On September 30, Judge Gross ruled that McCourt's lawyers could not attempt discovery by looking into the records of other MLB clubs. However, he did say he expected Selig to testify in person. He set the hearing for MLB and McCourt's lawyers to provide case for and against the sale of the club in early November, where he would rule on various points involving McCourt, the Dodgers, MLB, and the TV contract.

==Sale of the Dodgers==
On November 1, 2011 McCourt and MLB issued a joint statement that McCourt had agreed to sell the team, the Stadium and the parking lots. The league hoped to have a new owner in place by opening day, 2012.

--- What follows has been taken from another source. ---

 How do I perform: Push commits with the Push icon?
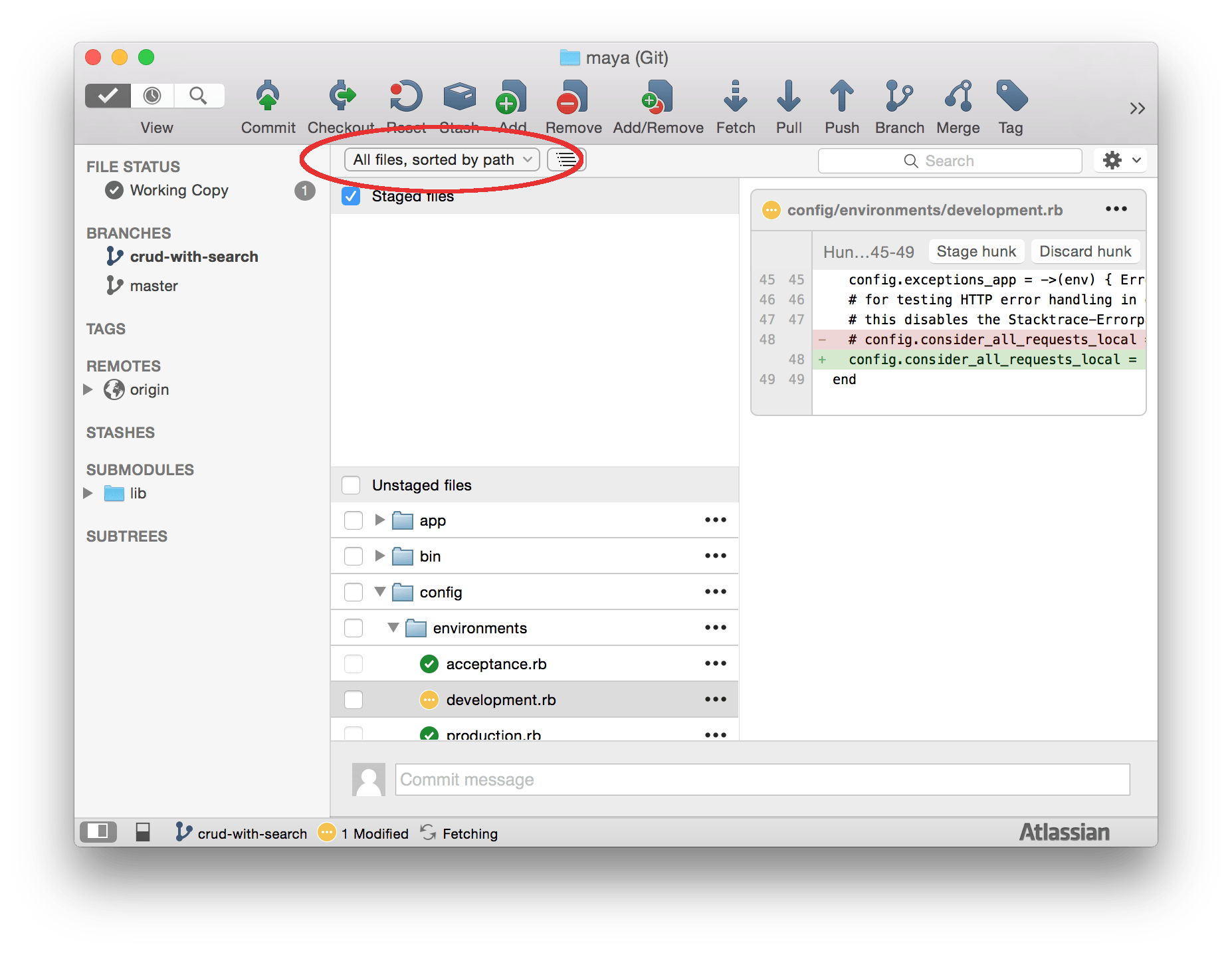tap(841, 98)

The Los Angeles Dodgers and Major League Baseball announced today that they have agreed to a court-supervised process to sell the team and its attendant media rights in a manner designed to realize maximum value for the Dodgers and their owner Frank McCourt.
— Joint Statement

Opening bids on the team were due on January 24, 2012. Several groups of potential owners placed bids on the Dodgers, groups known to have placed bids include:
- Magic Johnson, Guggenheim Partners and Stan Kasten
- Hedge fund executive Steven A. Cohen and Arn Tellem
- Developer Rick J. Caruso and former Dodgers manager Joe Torre
- Stanley Gold
- Dennis Gilbert and Larry King
- Dallas Mavericks owner Mark Cuban
- Former Dodger players Orel Hershiser and Steve Garvey
- Former Dodgers owner Peter O'Malley and South Korean conglomerate E-Land
- Former Dodgers GM Fred Claire
- Jared Kushner
- Michael Heisley
- Josh Macciello
After the initial round of bidding, the groups backed by Hershiser and Garvey, Claire, Gilbert and King and Mark Cuban did not advance to the next round, where the remaining bidders were vetted by MLB.

On March 27, 2012, it was announced that an agreement had been reached on the sale of the Dodgers between Frank McCourt and Guggenheim Baseball Management LLC, a group of investors fronted by Guggenheim CEO Mark Walter and including former Los Angeles Lakers player Magic Johnson, baseball executive Stan Kasten and film mogul Peter Guber.

The total sale price for the Dodgers (which includes Dodger Stadium) exceeded $2 billion, making the sale the largest for a professional sports team in history, exceeding the approximately $1.5 billion purchase of Manchester United F.C. by Malcolm Glazer in 2005.

The sale price of the Dodgers was considered to be far higher than what the team was actually worth at the time of sale. Estimates made by Forbes placed the value of the Dodgers at approximately $1.4 billion, and the winning bid was more than 30% higher than the next highest bid.

On April 13, the sale was approved by the bankruptcy court. McCourt separately sold the land surrounding the stadium for $150 million to the same group, while maintaining some economic interest in the property. The new ownership pays $14 million to rent the parking lots surrounding Dodger Stadium from an entity half-owned by McCourt. The sale officially closed on May 1, 2012.